| TASK STATEMENT |
Would you reproduce the entries exactly, including every line?

Dataset entries

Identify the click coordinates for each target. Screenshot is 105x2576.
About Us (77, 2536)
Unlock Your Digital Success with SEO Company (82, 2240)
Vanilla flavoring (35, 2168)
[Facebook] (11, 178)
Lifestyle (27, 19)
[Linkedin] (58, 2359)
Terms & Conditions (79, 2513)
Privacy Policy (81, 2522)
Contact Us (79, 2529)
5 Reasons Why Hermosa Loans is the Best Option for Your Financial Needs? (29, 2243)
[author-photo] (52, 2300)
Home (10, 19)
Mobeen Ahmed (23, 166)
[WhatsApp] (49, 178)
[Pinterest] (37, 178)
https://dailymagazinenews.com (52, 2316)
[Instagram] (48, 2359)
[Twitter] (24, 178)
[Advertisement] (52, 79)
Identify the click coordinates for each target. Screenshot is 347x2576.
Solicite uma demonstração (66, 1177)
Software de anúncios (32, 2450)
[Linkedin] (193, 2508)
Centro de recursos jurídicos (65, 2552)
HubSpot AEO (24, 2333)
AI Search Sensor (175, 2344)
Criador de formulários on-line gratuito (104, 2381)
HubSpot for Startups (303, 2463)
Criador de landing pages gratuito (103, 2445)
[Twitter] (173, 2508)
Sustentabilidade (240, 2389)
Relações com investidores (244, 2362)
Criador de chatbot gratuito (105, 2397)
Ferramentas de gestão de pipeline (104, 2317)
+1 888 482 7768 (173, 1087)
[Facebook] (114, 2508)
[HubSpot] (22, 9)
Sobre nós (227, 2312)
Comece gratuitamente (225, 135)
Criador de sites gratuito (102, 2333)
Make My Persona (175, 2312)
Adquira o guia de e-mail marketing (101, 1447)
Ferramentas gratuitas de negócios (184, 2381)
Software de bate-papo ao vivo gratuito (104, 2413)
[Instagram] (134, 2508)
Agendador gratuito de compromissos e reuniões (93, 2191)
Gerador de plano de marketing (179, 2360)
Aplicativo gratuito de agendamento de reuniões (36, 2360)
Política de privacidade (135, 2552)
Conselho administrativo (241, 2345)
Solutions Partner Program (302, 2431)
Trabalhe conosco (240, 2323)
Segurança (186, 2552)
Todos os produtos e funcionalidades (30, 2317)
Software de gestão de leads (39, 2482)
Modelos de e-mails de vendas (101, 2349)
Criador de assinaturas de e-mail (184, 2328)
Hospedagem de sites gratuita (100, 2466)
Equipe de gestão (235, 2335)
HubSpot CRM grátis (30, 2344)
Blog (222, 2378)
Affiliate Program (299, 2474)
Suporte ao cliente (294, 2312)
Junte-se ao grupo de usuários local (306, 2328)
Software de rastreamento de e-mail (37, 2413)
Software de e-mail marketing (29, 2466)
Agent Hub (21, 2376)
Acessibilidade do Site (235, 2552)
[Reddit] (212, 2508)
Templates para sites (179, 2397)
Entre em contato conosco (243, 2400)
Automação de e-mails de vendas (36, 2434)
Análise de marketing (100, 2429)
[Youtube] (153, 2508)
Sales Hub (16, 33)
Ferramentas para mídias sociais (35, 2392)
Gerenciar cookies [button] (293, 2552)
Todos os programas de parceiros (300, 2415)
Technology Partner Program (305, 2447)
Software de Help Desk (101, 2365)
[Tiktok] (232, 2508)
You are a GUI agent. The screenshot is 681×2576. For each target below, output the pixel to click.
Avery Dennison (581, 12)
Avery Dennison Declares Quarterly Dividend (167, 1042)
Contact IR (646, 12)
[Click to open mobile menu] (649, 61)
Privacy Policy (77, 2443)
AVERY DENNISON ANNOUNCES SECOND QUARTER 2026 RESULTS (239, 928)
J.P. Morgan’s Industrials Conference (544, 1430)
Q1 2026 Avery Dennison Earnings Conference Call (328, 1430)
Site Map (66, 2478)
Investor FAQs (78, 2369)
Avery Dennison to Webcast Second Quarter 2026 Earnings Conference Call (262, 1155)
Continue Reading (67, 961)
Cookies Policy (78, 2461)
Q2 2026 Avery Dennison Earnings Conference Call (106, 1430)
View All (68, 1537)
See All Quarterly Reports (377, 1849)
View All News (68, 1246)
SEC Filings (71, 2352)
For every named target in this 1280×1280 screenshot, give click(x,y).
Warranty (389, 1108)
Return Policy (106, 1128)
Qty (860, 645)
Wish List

| SOLUTION |
Identify the click coordinates for each target. Screenshot is 105x2576.
About Us (77, 2536)
Unlock Your Digital Success with SEO Company (82, 2240)
Vanilla flavoring (35, 2168)
[Facebook] (11, 178)
Lifestyle (27, 19)
[Linkedin] (58, 2359)
Terms & Conditions (79, 2513)
Privacy Policy (81, 2522)
Contact Us (79, 2529)
5 Reasons Why Hermosa Loans is the Best Option for Your Financial Needs? (29, 2243)
[author-photo] (52, 2300)
Home (10, 19)
Mobeen Ahmed (23, 166)
[WhatsApp] (49, 178)
[Pinterest] (37, 178)
https://dailymagazinenews.com (52, 2316)
[Instagram] (48, 2359)
[Twitter] (24, 178)
[Advertisement] (52, 79)
Identify the click coordinates for each target. Screenshot is 347x2576.
Solicite uma demonstração (66, 1177)
Software de anúncios (32, 2450)
[Linkedin] (193, 2508)
Centro de recursos jurídicos (65, 2552)
HubSpot AEO (24, 2333)
AI Search Sensor (175, 2344)
Criador de formulários on-line gratuito (104, 2381)
HubSpot for Startups (303, 2463)
Criador de landing pages gratuito (103, 2445)
[Twitter] (173, 2508)
Sustentabilidade (240, 2389)
Relações com investidores (244, 2362)
Criador de chatbot gratuito (105, 2397)
Ferramentas de gestão de pipeline (104, 2317)
+1 888 482 7768 (173, 1087)
[Facebook] (114, 2508)
[HubSpot] (22, 9)
Sobre nós (227, 2312)
Comece gratuitamente (225, 135)
Criador de sites gratuito (102, 2333)
Make My Persona (175, 2312)
Adquira o guia de e-mail marketing (101, 1447)
Ferramentas gratuitas de negócios (184, 2381)
Software de bate-papo ao vivo gratuito (104, 2413)
[Instagram] (134, 2508)
Agendador gratuito de compromissos e reuniões (93, 2191)
Gerador de plano de marketing (179, 2360)
Aplicativo gratuito de agendamento de reuniões (36, 2360)
Política de privacidade (135, 2552)
Conselho administrativo (241, 2345)
Solutions Partner Program (302, 2431)
Trabalhe conosco (240, 2323)
Segurança (186, 2552)
Todos os produtos e funcionalidades (30, 2317)
Software de gestão de leads (39, 2482)
Modelos de e-mails de vendas (101, 2349)
Criador de assinaturas de e-mail (184, 2328)
Hospedagem de sites gratuita (100, 2466)
Equipe de gestão (235, 2335)
HubSpot CRM grátis (30, 2344)
Blog (222, 2378)
Affiliate Program (299, 2474)
Suporte ao cliente (294, 2312)
Junte-se ao grupo de usuários local (306, 2328)
Software de rastreamento de e-mail (37, 2413)
Software de e-mail marketing (29, 2466)
Agent Hub (21, 2376)
Acessibilidade do Site (235, 2552)
[Reddit] (212, 2508)
Templates para sites (179, 2397)
Entre em contato conosco (243, 2400)
Automação de e-mails de vendas (36, 2434)
Análise de marketing (100, 2429)
[Youtube] (153, 2508)
Sales Hub (16, 33)
Ferramentas para mídias sociais (35, 2392)
Gerenciar cookies [button] (293, 2552)
Todos os programas de parceiros (300, 2415)
Technology Partner Program (305, 2447)
Software de Help Desk (101, 2365)
[Tiktok] (232, 2508)
You are a GUI agent. The screenshot is 681×2576. For each target below, output the pixel to click.
Avery Dennison (581, 12)
Avery Dennison Declares Quarterly Dividend (167, 1042)
Contact IR (646, 12)
[Click to open mobile menu] (649, 61)
Privacy Policy (77, 2443)
AVERY DENNISON ANNOUNCES SECOND QUARTER 2026 RESULTS (239, 928)
J.P. Morgan’s Industrials Conference (544, 1430)
Q1 2026 Avery Dennison Earnings Conference Call (328, 1430)
Site Map (66, 2478)
Investor FAQs (78, 2369)
Avery Dennison to Webcast Second Quarter 2026 Earnings Conference Call (262, 1155)
Continue Reading (67, 961)
Cookies Policy (78, 2461)
Q2 2026 Avery Dennison Earnings Conference Call (106, 1430)
View All (68, 1537)
See All Quarterly Reports (377, 1849)
View All News (68, 1246)
SEC Filings (71, 2352)
For every named target in this 1280×1280 screenshot, give click(x,y).
Warranty (389, 1108)
Return Policy (106, 1128)
Qty (860, 645)
Wish List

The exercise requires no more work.